Work required:
All lines from the one that contains "Click the FAQ's question mark icon" through the final line of the entries must be repeated exactly. No other lines belong in the output.

####################

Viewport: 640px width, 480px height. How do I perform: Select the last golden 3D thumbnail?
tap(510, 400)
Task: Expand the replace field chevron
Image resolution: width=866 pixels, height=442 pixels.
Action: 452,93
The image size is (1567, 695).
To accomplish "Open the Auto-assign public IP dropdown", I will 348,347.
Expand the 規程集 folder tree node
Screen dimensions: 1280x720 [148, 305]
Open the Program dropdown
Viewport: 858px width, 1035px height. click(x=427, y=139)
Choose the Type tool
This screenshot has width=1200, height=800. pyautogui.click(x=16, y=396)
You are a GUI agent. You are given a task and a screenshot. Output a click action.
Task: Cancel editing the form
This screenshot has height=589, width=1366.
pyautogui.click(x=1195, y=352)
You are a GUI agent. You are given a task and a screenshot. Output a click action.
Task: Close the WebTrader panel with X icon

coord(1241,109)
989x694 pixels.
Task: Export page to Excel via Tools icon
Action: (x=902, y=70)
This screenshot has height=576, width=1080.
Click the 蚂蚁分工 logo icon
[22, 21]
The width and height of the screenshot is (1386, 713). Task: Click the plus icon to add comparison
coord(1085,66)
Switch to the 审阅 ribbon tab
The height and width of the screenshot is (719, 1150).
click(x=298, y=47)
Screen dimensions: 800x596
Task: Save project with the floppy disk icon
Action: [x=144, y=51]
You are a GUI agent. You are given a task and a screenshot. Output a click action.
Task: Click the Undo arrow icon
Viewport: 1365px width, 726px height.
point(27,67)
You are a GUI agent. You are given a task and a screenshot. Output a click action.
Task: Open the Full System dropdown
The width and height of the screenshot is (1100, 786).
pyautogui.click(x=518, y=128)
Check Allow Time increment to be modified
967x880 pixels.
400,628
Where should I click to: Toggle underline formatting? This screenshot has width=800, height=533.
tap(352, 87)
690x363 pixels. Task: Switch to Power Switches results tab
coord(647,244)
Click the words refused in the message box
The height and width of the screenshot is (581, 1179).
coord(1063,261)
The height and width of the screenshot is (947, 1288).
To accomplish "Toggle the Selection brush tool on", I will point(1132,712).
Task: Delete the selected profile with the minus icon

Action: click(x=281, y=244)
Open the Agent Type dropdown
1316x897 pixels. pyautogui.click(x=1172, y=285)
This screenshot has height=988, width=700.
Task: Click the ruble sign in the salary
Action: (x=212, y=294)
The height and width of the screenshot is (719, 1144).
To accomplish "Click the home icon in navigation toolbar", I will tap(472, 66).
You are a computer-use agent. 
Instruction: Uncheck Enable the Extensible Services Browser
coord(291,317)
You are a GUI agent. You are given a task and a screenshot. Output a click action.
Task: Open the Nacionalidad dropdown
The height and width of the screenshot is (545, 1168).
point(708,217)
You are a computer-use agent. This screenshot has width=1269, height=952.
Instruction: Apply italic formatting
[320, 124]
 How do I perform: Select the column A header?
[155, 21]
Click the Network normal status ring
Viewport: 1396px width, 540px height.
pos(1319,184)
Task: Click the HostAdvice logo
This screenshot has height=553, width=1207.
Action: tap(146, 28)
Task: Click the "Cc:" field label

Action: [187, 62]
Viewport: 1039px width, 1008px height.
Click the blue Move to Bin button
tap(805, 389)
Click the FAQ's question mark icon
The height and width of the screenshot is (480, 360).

####################

Response box:
Click the FAQ's question mark icon
The height and width of the screenshot is (480, 360).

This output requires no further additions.